[Records excerpted from a collection]
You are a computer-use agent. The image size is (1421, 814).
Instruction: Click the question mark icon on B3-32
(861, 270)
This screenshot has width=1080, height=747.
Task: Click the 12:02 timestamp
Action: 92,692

= Exercise details =
Reproduce every line of the records above, character for character and in their original order.

= Answer for the task =
You are a computer-use agent. The image size is (1421, 814).
Instruction: Click the question mark icon on B3-32
(861, 270)
This screenshot has width=1080, height=747.
Task: Click the 12:02 timestamp
Action: 92,692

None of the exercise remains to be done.